SELECTED EXTRACT:
==================================================

An analysis by researchers in the Pacific Northwest has found that U.S. vaccine trials over the past decade have largely under-represented Black, Indigenous and people of color as well as older adults.
Yet despite this shortcoming, the authors anticipate the trials for COVID-19 vaccines will mark the beginning of a more inclusive vaccine-testing process.
Drug manufacturers developing vaccines are required to go through a rigorous federal regulatory process that includes testing vaccines on thousands of volunteers from the public.
“We were sort of suspicious that there would be a lack of diversity (in the trials). I think we were all disappointed to see that was true, but it was not necessarily surprising,” said study co-author Steve Pergam, an infectious disease specialist at Fred Hutchinson Cancer Research Center in Seattle.
The research was published Friday in the Journal of the American Medical Association’s JAMA Network Open. Researchers analyzed all completed trail data for preventative vaccines in the U.S. from mid-2011 to mid-2020. They found that Black, American Indian and Alaska Native individuals were underrepresented compared to their nationwide populations. Hispanic/Latino individuals were as well.
“I think if folks don’t see themselves represented in the science, they feel excluded. And I don’t think it goes a far way towards trust,” said University of Oregon global and public health professor Kristin Yarris, who wasn’t involved in the trial analysis.
Trust is important when you’re trying to mobilize large portions of a population to combat disease, like COVID-19.
“If you look and you say, ‘I’m not included,’ it’s going to lead into the (vaccine) skepticism, the hesitancy,” Pergam said.
The analysis also revealed another substantial issue: data collection on race and ethnicity often missing from the trial results. About 60% of the trials included information about race. And only about 35% included ethnicity information, which is broadly how Hispanic/Latino people are identified in demographic data.

==================================================

EXTRACTED DATA:

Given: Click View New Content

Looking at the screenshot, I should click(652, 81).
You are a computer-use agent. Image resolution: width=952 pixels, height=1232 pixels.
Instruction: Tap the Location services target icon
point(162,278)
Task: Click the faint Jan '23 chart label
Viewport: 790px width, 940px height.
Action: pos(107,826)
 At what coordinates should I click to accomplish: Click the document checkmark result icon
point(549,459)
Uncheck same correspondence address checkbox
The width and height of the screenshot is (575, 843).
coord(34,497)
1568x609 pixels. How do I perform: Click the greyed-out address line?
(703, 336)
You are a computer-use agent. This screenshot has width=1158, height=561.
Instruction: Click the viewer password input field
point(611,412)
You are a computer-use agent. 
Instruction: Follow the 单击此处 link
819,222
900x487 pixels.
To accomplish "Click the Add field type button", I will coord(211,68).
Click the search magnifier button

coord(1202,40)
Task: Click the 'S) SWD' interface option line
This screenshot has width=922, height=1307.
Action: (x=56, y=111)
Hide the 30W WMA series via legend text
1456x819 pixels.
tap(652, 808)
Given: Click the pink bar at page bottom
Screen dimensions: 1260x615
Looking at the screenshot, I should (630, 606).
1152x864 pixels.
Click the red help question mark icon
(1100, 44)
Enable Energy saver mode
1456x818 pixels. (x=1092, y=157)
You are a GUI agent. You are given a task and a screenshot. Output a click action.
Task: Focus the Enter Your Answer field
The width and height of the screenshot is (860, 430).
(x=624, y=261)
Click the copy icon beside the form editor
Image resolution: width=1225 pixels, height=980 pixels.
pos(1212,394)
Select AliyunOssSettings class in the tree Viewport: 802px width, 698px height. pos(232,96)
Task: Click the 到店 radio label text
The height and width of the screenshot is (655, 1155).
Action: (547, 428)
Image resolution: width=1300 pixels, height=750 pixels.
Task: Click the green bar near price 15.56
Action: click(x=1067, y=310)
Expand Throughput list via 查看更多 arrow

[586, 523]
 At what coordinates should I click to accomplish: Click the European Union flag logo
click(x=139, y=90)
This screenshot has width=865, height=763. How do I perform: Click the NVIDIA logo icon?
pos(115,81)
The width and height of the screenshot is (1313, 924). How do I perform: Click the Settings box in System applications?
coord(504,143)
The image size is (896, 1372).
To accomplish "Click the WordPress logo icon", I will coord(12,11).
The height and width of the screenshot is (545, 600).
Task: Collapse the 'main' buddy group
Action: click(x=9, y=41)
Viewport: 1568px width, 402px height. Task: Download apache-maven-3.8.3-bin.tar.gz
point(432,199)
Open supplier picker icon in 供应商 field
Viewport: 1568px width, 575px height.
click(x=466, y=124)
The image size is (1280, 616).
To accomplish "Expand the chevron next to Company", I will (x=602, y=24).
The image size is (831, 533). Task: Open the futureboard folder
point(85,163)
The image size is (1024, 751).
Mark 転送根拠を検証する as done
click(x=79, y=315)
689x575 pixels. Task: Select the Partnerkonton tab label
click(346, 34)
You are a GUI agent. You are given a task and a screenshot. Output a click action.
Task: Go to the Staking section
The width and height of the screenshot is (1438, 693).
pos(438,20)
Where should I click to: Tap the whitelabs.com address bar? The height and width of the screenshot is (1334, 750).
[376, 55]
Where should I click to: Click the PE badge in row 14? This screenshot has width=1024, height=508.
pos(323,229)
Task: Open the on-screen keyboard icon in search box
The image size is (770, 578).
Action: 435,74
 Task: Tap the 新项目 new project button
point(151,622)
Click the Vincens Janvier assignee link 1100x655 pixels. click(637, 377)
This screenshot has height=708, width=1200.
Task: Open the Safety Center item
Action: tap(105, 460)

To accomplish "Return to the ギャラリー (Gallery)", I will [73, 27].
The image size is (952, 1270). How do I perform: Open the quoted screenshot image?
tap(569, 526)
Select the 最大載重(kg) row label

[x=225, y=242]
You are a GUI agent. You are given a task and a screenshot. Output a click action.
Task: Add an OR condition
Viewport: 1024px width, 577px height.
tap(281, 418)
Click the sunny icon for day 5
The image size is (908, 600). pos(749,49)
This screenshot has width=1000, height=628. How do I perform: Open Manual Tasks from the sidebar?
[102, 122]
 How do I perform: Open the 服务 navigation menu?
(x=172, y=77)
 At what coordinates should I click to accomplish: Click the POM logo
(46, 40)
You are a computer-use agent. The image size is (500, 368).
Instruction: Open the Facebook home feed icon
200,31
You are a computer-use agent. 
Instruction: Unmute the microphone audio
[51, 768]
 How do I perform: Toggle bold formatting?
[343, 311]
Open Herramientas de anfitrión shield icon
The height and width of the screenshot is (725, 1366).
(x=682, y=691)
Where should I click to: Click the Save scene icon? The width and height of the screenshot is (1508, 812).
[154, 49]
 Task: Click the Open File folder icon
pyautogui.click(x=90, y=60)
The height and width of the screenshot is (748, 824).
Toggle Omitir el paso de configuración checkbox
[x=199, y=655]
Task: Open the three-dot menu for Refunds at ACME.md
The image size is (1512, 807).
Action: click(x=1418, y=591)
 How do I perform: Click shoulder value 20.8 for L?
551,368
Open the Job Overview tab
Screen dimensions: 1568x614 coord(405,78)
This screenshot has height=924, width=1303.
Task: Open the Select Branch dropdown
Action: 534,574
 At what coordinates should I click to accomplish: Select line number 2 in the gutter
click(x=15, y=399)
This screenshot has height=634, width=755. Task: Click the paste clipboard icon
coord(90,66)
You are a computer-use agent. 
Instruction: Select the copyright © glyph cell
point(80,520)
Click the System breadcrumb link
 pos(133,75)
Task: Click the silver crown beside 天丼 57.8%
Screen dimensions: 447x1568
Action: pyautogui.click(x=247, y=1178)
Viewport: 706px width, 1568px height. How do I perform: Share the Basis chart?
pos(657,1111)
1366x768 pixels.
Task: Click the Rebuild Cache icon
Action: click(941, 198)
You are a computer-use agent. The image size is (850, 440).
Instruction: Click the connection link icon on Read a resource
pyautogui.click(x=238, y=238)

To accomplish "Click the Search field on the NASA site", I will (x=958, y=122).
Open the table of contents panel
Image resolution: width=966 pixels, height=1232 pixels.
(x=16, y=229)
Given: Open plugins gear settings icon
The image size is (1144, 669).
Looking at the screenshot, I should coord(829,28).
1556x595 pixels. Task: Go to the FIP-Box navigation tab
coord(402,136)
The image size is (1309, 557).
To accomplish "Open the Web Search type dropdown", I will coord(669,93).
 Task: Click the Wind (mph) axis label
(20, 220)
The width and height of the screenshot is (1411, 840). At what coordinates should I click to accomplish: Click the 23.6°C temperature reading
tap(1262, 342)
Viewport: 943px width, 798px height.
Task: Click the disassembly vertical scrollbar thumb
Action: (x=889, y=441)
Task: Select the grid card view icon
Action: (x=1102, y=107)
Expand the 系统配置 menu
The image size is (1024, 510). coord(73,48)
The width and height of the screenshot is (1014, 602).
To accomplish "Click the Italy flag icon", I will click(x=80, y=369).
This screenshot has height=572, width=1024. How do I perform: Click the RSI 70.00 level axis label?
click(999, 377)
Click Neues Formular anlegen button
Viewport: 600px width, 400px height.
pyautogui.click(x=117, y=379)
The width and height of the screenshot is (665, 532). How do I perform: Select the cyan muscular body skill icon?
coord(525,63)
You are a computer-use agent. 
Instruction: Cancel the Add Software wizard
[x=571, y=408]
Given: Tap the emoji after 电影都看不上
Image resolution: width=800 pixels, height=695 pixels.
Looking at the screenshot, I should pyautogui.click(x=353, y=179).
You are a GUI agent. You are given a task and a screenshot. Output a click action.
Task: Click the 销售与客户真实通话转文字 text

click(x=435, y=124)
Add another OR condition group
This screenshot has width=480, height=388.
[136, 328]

==================================================

EXERCISE SET:
a – Please copy the passage from the article on vaccine trial diversity word for word, starting at "An analysis by" and ending at "inclusive vaccine-testing process.".
b – Answer these questions using the article on vaccine trial diversity:
(i) At which institution does Steve Pergam work as an infectious disease specialist?
(ii) What span of years did the researchers' trial data cover?
(iii) Roughly what percentage of the trials included ethnicity information?

ANSWERS FOR EACH ITEM:
a –
An analysis by researchers in the Pacific Northwest has found that U.S. vaccine trials over the past decade have largely under-represented Black, Indigenous and people of color as well as older adults.
Yet despite this shortcoming, the authors anticipate the trials for COVID-19 vaccines will mark the beginning of a more inclusive vaccine-testing process.

b –
(i) Fred Hutchinson Cancer Research Center in Seattle
(ii) Mid-2011 to mid-2020
(iii) About 35%